**Do this**
Please copy the lines word for word, beginning at the line that contains "Given: Toggle the lock icon in the bag panel" and stopping after the line that contains "Select the jar and biscuit category tab". Leave the pictures out of your answer.

**Data provided**
_ _ _ _ _

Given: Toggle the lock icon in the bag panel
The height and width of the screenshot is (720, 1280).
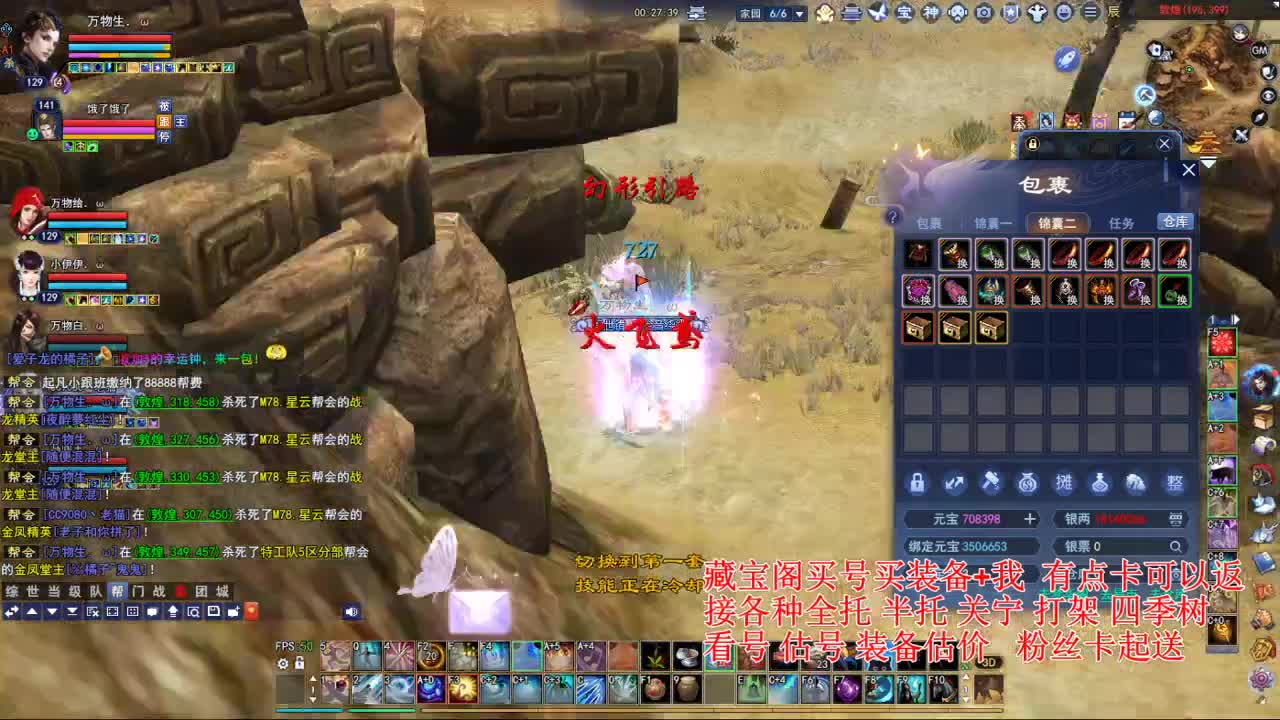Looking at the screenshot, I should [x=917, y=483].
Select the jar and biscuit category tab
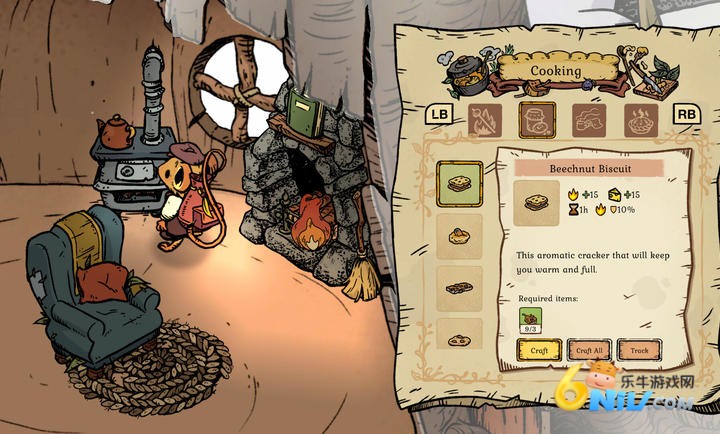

_ _ _ _ _

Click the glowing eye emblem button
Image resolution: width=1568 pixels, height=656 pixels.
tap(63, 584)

_ _ _ _ _

**Result of this exercise**
Given: Toggle the lock icon in the bag panel
The height and width of the screenshot is (720, 1280).
Looking at the screenshot, I should [x=917, y=483].
Select the jar and biscuit category tab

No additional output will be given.